DATA FOR REVIEW
BEGIN

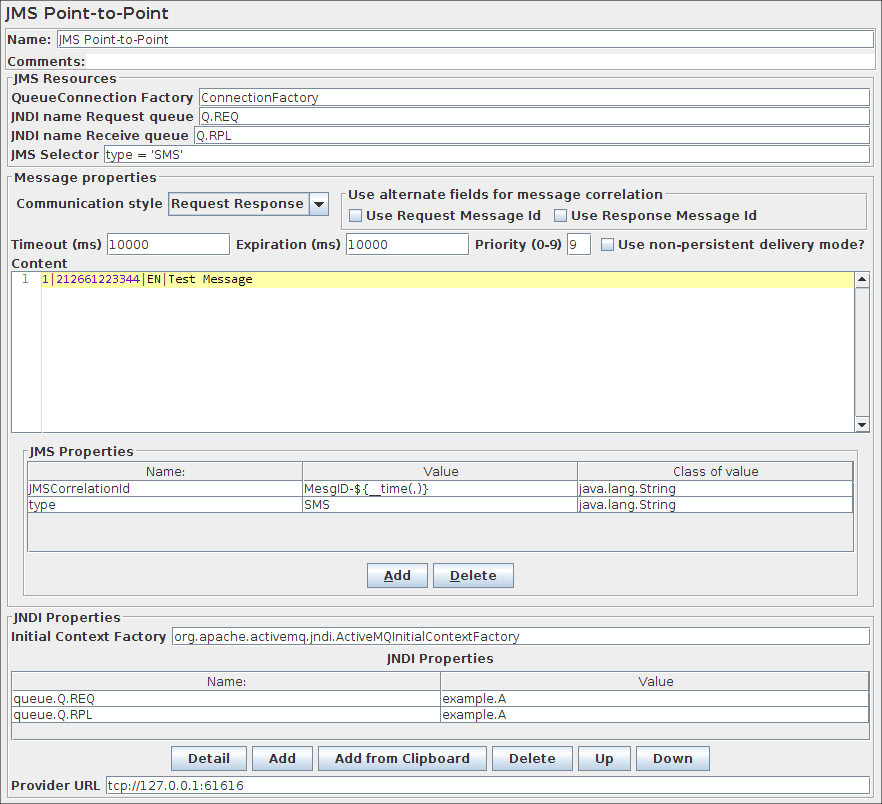
Task: Click the Content scrollbar up arrow
Action: (862, 280)
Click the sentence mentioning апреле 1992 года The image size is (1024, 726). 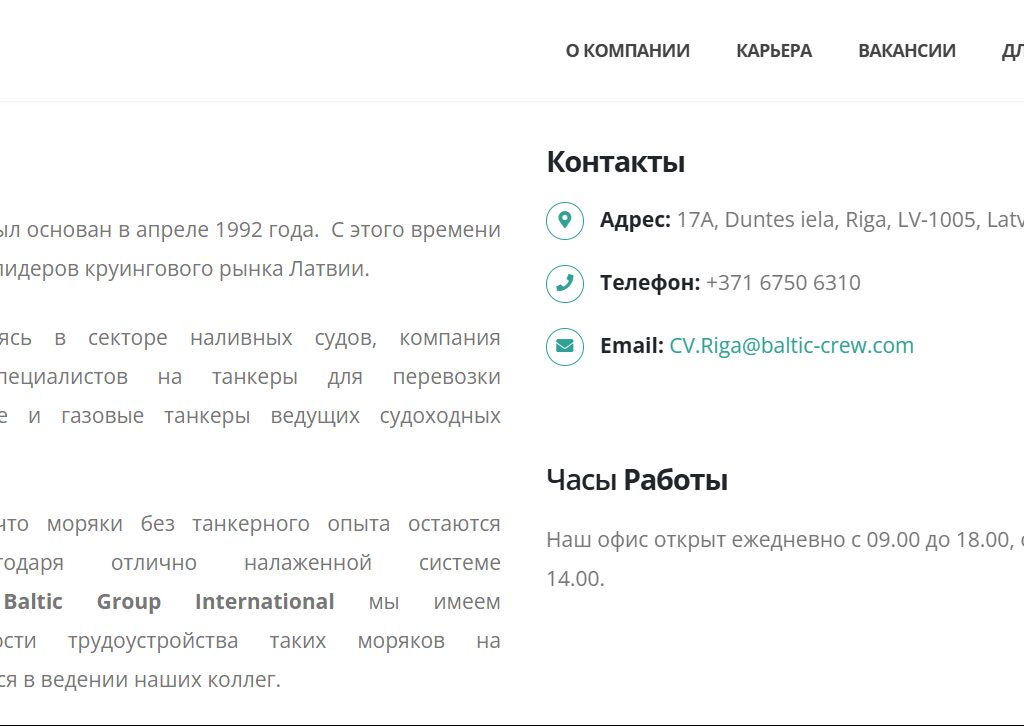tap(250, 230)
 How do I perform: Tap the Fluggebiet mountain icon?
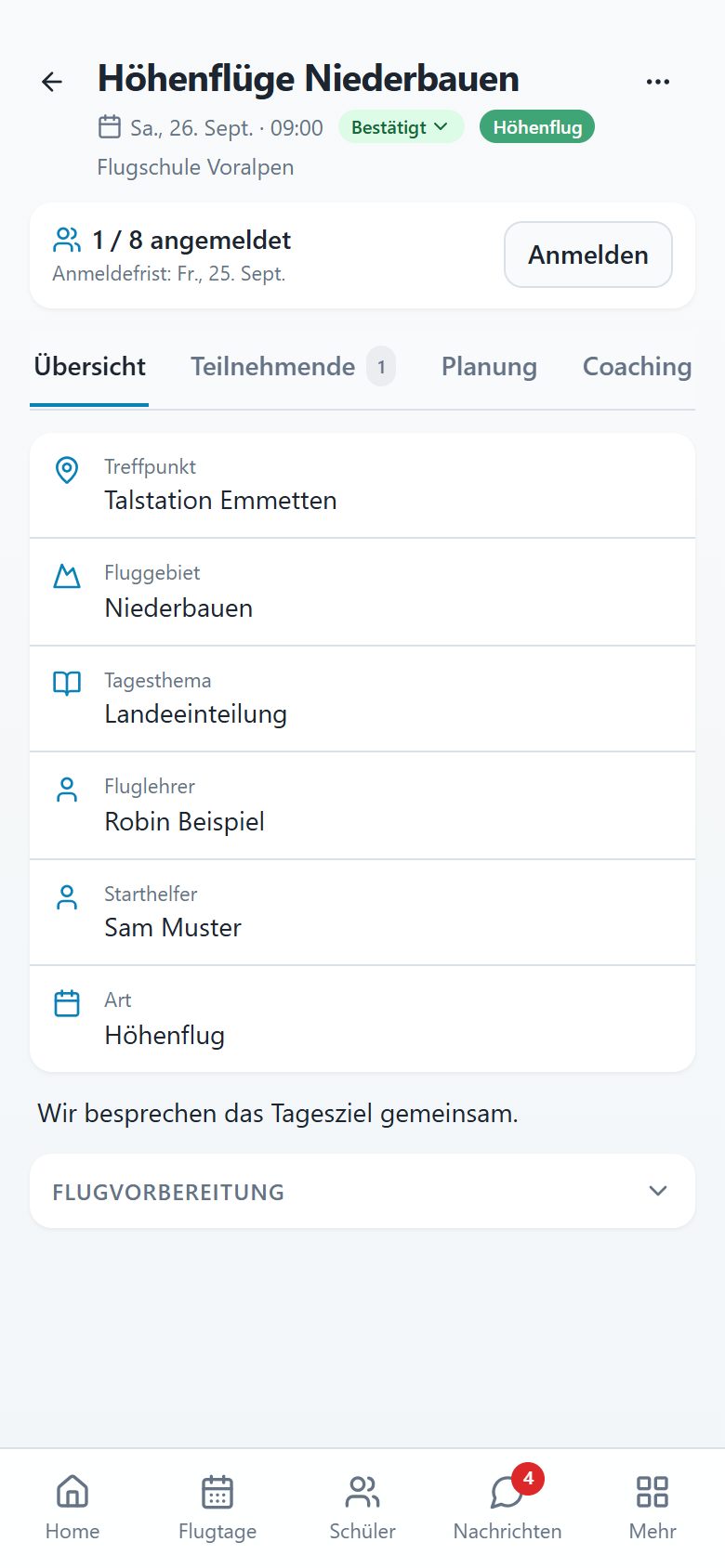coord(67,577)
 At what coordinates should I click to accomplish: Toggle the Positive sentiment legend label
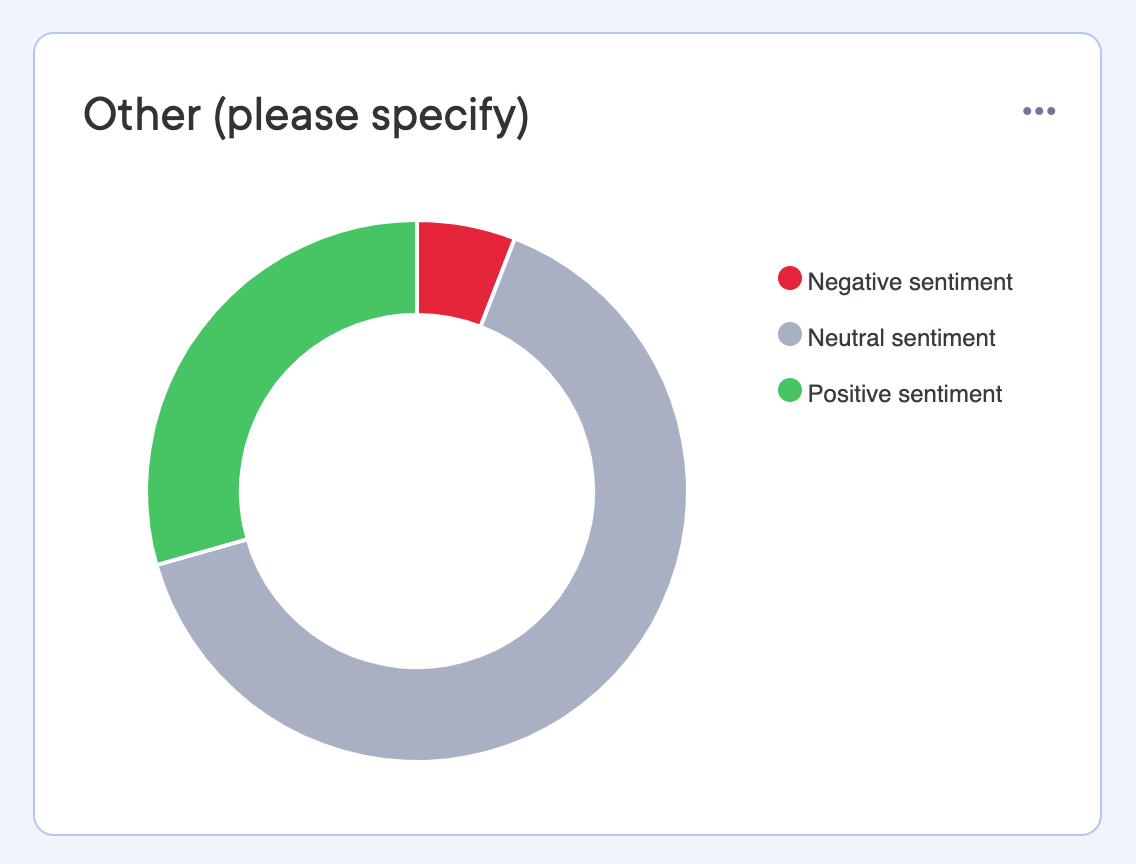tap(905, 394)
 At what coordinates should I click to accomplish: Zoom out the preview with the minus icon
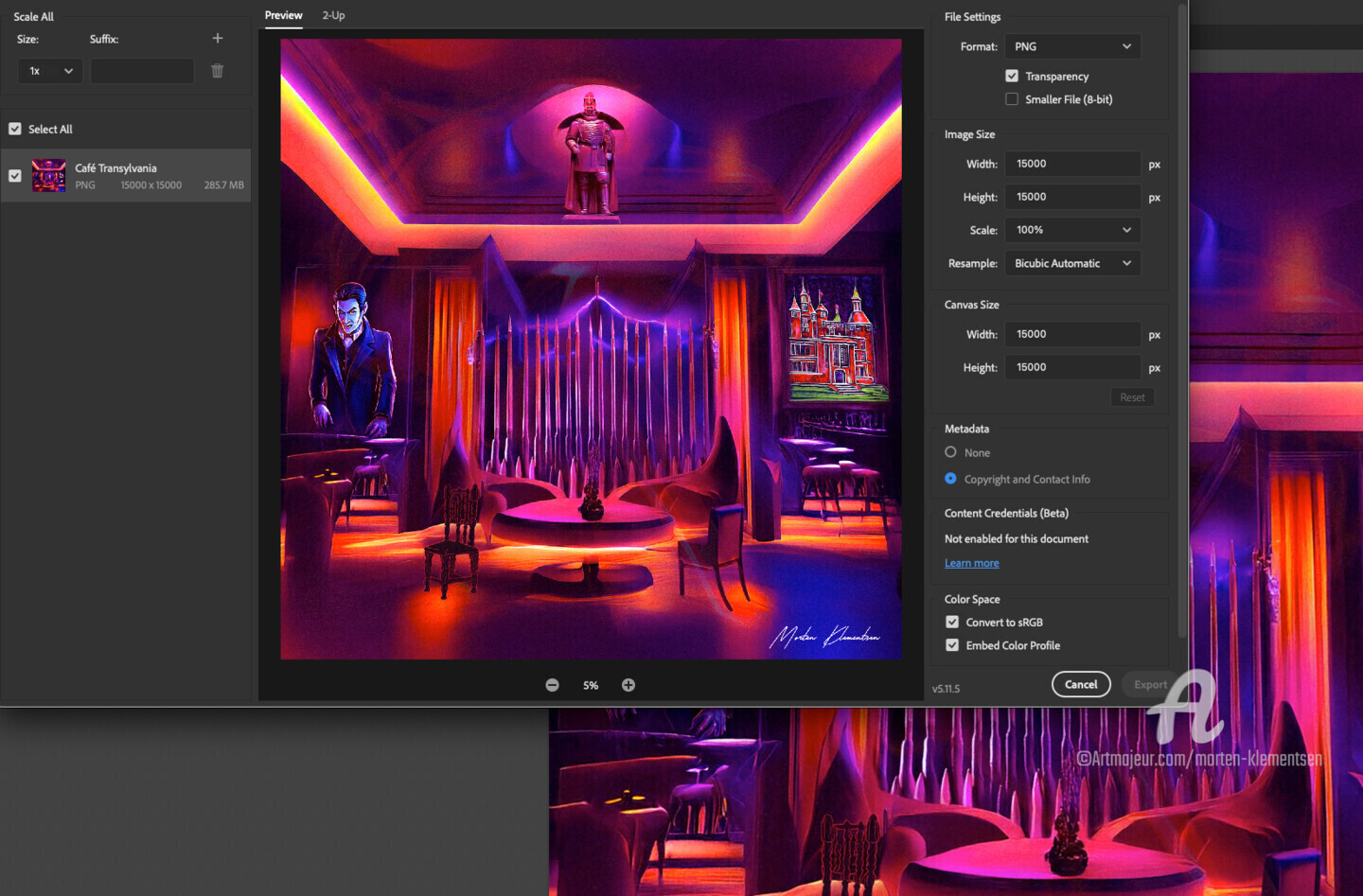click(x=552, y=685)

END

EXERCISE REQUIREMENTS
Beginning with the line holding "How do I perform: Tap", copy each line exactly through the end of the records above, and leave every picture out.

FINAL ANSWER
 How do I perform: Tap the Fluggebiet mountain icon?
coord(67,577)
 At what coordinates should I click to accomplish: Toggle the Positive sentiment legend label
tap(905, 394)
 At what coordinates should I click to accomplish: Zoom out the preview with the minus icon
click(x=552, y=685)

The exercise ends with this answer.